Nothing but the lines below between the line holding "The width and height of the screenshot is (244, 342)." and the line holding "Given: Click the", inclusive, should appear in the answer, each set down exactly.

Stored data entries:
★ ★ ★
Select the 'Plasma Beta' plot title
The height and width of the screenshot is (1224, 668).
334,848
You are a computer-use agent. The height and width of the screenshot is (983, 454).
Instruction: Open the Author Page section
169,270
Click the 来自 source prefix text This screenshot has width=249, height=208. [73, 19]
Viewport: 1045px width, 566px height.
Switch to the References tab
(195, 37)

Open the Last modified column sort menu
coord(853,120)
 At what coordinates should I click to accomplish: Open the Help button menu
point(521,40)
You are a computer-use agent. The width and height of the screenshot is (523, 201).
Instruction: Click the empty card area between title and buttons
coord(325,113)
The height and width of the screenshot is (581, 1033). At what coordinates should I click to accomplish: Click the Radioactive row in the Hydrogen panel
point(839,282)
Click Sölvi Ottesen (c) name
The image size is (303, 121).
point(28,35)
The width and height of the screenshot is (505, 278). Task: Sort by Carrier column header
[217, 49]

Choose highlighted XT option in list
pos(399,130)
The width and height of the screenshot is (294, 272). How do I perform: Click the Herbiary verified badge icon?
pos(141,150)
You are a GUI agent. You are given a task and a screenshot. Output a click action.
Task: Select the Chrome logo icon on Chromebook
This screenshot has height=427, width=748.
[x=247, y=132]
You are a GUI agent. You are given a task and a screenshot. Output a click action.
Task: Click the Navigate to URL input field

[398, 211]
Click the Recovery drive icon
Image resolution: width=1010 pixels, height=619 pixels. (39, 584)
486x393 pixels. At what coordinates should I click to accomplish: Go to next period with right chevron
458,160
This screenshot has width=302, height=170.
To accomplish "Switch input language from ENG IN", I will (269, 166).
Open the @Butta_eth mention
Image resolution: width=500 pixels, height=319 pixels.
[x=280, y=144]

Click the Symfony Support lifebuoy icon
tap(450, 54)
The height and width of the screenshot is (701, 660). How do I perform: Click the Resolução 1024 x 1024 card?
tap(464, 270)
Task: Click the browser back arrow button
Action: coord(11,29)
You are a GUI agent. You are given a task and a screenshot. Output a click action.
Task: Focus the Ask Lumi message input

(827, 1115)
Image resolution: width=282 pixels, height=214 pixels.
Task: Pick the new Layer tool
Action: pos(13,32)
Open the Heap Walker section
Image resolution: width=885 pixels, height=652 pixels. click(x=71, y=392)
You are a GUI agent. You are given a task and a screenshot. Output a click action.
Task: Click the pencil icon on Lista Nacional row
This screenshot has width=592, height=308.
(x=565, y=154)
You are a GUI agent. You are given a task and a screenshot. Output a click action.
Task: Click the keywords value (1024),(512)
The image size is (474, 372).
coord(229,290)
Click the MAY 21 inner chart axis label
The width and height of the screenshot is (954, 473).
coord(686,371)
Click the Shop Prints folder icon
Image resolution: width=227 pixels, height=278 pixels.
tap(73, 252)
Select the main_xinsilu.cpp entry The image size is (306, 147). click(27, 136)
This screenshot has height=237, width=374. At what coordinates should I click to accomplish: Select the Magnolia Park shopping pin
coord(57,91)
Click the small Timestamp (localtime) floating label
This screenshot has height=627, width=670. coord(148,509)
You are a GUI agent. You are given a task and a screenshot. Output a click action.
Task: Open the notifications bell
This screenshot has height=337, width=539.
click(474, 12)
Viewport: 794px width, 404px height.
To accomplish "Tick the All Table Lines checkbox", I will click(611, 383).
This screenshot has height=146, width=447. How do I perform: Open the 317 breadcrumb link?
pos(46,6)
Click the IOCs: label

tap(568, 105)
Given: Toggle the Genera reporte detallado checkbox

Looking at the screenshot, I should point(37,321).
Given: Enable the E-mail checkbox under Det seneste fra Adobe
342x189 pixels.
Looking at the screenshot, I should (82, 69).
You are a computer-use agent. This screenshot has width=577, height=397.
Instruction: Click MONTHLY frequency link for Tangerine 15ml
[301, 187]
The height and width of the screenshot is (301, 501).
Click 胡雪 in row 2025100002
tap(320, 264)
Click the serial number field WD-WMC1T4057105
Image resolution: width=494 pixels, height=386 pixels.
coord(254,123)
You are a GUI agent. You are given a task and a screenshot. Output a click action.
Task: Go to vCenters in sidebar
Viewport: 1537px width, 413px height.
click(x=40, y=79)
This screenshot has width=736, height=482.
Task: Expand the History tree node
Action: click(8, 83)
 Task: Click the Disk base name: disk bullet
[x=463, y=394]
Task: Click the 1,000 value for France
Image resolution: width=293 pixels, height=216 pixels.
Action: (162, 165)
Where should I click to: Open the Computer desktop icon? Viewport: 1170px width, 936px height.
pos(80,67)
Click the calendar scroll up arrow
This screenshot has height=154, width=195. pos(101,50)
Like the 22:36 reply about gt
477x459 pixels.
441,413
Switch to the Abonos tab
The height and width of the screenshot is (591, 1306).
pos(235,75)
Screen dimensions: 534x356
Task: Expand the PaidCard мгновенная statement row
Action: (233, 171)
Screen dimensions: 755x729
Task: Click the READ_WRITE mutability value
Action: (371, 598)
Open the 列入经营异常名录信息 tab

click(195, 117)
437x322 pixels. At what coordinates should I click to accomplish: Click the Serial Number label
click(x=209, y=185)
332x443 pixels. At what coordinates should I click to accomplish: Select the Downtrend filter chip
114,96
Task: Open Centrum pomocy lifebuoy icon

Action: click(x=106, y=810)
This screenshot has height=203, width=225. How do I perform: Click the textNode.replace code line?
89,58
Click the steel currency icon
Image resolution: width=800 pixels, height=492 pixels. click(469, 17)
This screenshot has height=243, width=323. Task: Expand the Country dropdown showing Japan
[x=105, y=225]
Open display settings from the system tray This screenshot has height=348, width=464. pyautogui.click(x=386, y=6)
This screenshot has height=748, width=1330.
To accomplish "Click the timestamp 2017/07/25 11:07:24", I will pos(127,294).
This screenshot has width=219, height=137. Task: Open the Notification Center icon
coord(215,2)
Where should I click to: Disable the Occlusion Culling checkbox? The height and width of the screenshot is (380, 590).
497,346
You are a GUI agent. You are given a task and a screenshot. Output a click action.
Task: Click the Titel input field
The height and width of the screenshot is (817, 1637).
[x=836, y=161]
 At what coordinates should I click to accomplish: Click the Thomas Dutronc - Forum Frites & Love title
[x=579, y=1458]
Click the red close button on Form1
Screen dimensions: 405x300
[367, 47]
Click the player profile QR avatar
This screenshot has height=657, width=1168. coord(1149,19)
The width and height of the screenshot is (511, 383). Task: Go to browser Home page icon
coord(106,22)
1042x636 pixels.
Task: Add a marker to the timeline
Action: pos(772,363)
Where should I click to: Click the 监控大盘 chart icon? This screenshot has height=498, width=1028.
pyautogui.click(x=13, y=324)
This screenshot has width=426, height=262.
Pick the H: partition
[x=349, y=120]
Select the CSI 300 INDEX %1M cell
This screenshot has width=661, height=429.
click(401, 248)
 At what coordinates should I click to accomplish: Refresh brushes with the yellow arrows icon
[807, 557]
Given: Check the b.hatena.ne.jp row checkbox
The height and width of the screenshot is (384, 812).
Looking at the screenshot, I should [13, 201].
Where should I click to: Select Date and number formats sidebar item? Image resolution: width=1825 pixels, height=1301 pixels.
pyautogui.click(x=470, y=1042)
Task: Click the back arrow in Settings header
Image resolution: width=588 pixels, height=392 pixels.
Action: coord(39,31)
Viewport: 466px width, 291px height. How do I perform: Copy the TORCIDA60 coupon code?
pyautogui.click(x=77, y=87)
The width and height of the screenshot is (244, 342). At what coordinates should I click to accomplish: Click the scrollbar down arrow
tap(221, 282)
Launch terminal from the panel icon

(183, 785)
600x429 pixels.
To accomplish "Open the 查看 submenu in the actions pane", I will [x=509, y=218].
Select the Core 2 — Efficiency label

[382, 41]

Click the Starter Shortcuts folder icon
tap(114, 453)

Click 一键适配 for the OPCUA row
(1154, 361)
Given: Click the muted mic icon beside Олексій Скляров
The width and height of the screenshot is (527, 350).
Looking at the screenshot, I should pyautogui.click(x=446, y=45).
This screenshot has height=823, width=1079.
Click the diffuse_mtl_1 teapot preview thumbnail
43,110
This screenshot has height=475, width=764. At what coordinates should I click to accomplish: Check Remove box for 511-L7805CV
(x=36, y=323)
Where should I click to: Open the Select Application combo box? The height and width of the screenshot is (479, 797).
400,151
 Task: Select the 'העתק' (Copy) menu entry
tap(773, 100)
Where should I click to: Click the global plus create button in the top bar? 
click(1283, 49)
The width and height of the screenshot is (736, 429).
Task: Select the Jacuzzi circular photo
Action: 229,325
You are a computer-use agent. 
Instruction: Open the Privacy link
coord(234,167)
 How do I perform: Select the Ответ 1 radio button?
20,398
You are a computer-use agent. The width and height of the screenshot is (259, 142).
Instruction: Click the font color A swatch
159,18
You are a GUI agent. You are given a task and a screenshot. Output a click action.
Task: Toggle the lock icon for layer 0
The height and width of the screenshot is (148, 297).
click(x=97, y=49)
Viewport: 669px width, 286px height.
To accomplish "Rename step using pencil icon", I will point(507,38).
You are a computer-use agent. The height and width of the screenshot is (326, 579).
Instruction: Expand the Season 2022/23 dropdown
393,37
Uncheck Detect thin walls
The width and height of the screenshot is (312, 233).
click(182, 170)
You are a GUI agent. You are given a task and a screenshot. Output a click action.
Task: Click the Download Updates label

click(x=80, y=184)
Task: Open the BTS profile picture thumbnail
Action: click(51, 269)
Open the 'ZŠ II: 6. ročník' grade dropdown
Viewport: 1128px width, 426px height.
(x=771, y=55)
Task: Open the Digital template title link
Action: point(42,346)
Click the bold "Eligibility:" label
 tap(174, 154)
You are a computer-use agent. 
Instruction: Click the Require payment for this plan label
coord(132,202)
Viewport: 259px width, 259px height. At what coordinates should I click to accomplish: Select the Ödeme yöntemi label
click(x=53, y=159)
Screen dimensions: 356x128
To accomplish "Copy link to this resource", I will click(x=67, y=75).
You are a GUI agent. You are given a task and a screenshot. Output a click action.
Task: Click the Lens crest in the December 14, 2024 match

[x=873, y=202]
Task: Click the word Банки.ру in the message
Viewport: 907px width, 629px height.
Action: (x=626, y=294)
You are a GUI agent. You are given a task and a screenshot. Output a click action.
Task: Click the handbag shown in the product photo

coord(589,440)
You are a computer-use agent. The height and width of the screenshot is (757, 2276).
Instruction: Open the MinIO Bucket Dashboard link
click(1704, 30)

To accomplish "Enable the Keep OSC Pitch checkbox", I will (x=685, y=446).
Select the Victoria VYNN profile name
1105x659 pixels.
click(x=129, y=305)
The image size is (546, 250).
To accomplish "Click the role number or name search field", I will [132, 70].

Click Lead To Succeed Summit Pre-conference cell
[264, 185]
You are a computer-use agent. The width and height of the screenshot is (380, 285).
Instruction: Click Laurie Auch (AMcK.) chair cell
★ ★ ★
TASK ANSWER
The width and height of the screenshot is (244, 342). At what coordinates should I click to accomplish: Click the scrollbar down arrow
tap(221, 282)
Launch terminal from the panel icon

(183, 785)
600x429 pixels.
To accomplish "Open the 查看 submenu in the actions pane", I will [x=509, y=218].
Select the Core 2 — Efficiency label

[382, 41]

Click the Starter Shortcuts folder icon
tap(114, 453)

Click 一键适配 for the OPCUA row
(1154, 361)
Given: Click the muted mic icon beside Олексій Скляров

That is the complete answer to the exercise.